Directions: In the listing below, the lines starting with the line with "[Bella Rose Paper Co on Instagram]" and going on through the line with "[Bella Rose Paper Co on Facebook] (117, 2463)" are to be reproduced exactly, and only those.

Data excerpts:

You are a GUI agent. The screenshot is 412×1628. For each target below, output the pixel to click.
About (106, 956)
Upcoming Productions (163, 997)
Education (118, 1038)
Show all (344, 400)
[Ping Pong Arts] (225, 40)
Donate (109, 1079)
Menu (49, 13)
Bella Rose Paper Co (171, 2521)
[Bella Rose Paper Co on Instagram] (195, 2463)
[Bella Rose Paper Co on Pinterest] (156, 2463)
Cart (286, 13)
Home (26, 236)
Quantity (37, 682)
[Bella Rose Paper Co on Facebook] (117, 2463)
...
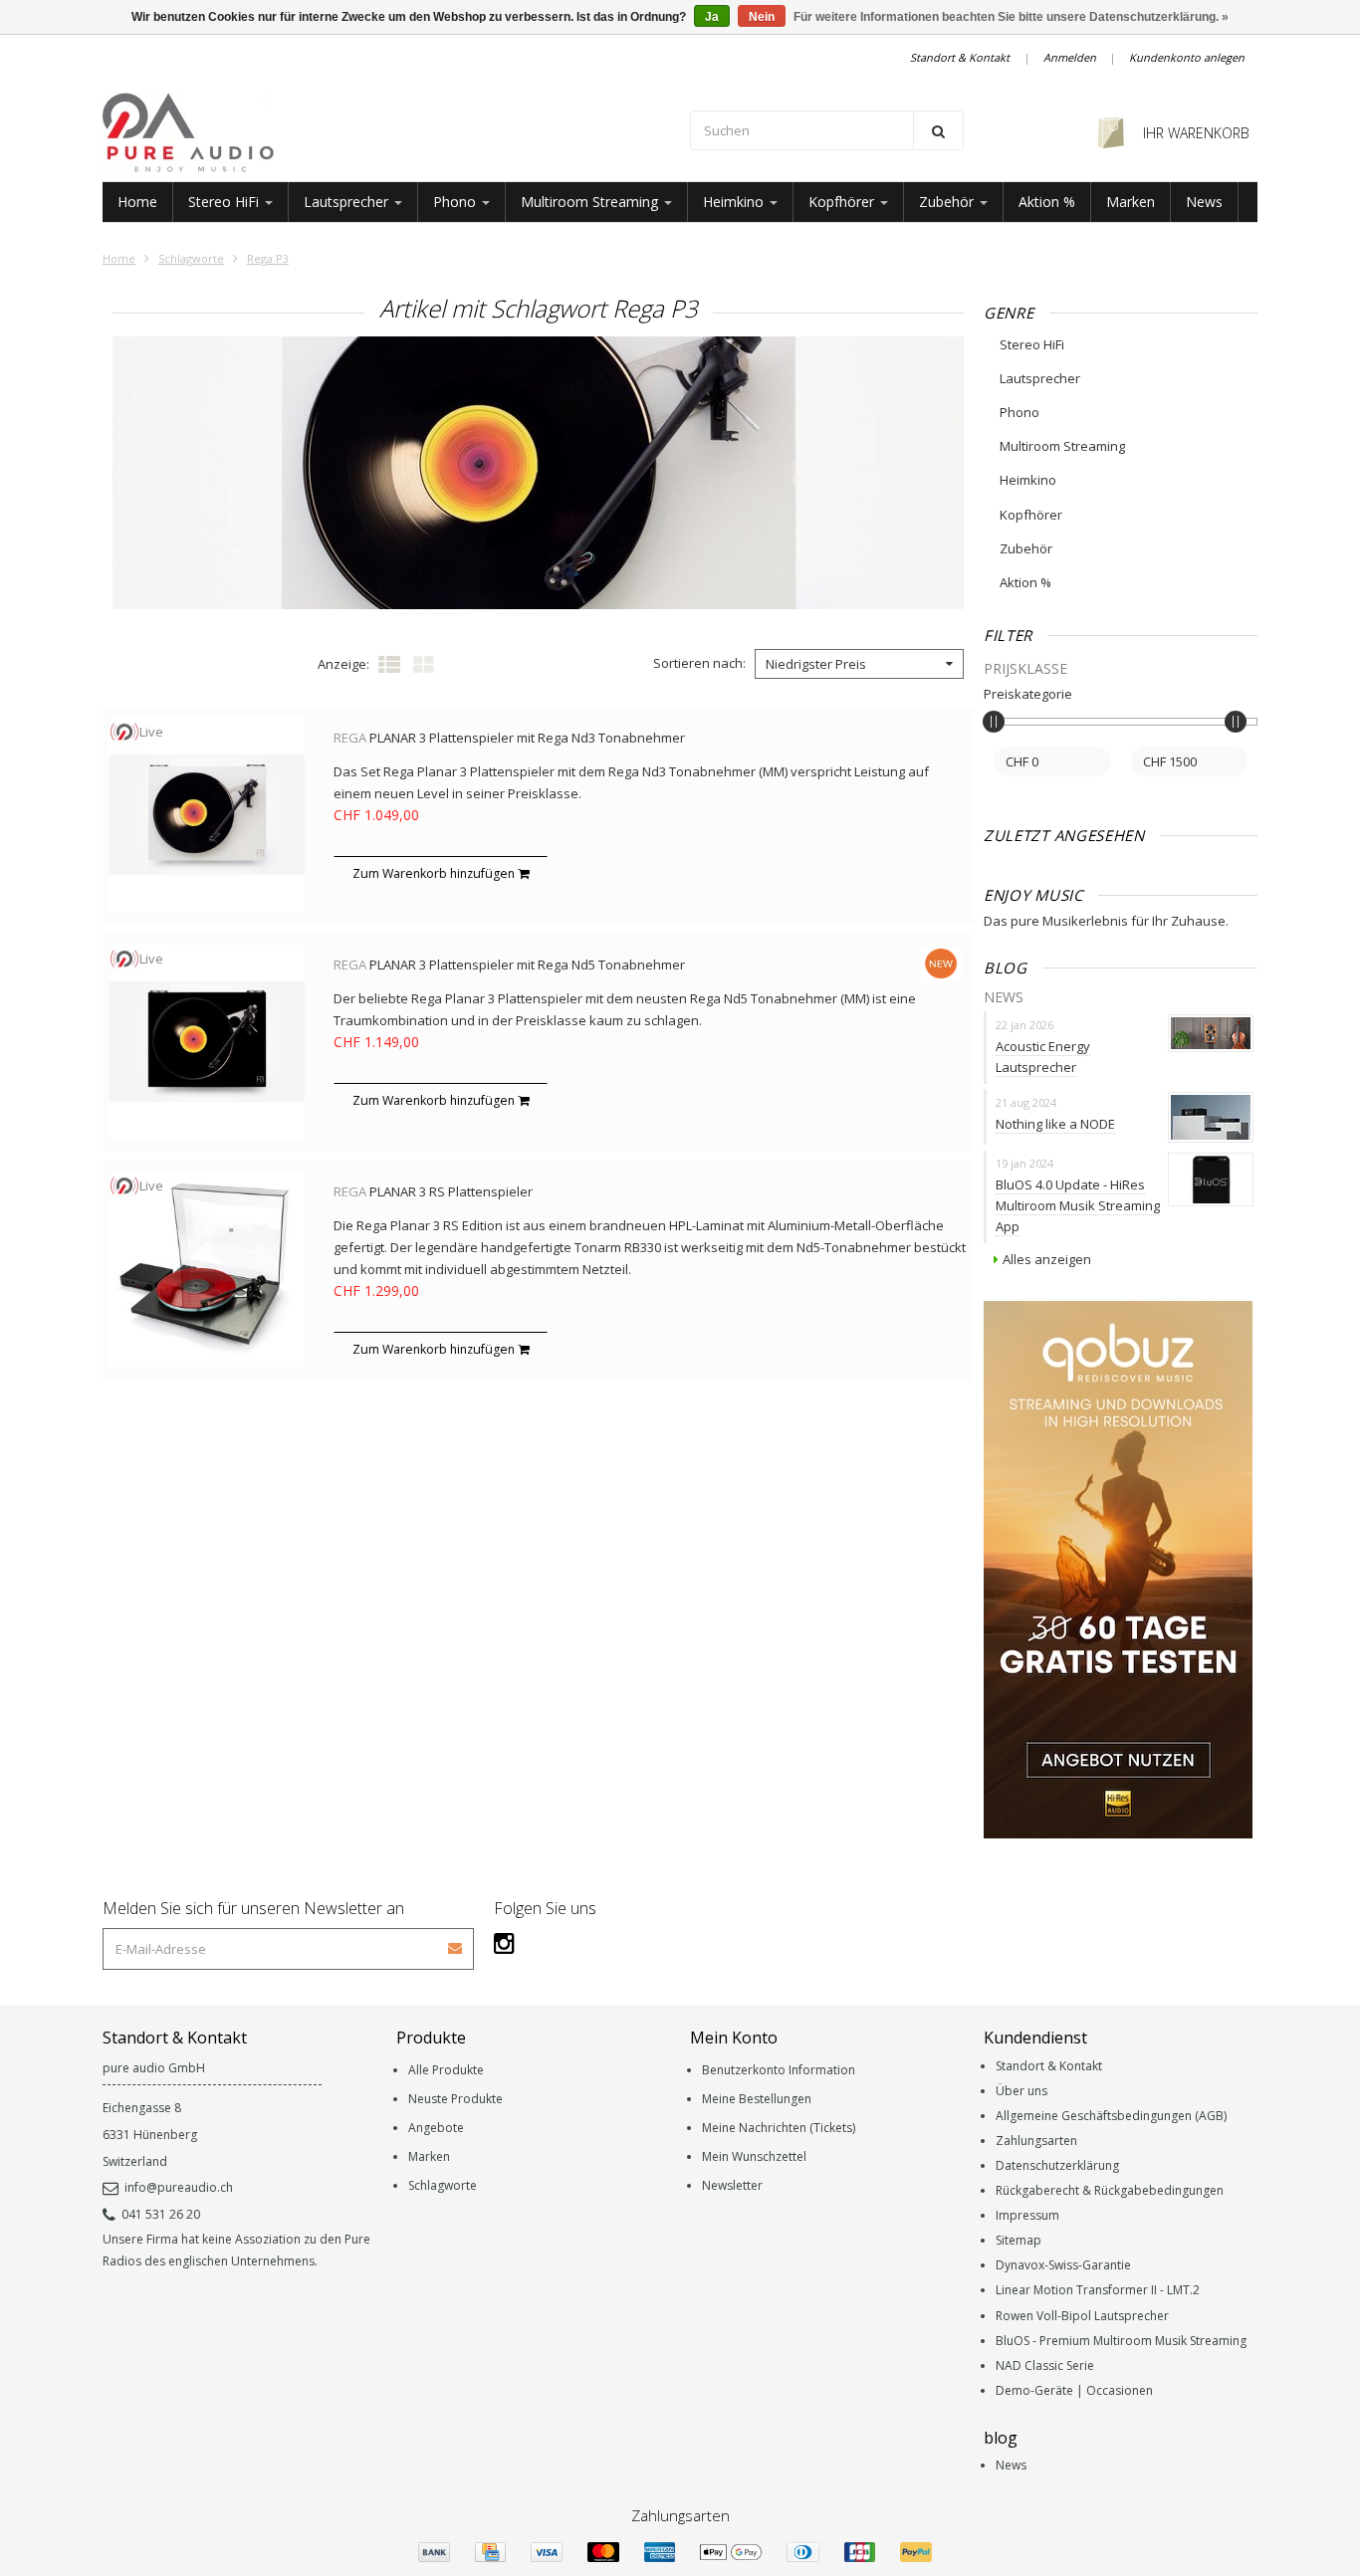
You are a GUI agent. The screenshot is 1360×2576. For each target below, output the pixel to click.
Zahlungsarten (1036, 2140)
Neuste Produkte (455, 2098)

Answer to this problem:
[Bella Rose Paper Co on Instagram] (195, 2463)
[Bella Rose Paper Co on Pinterest] (156, 2463)
Cart (286, 13)
Home (26, 236)
Quantity (37, 682)
[Bella Rose Paper Co on Facebook] (117, 2463)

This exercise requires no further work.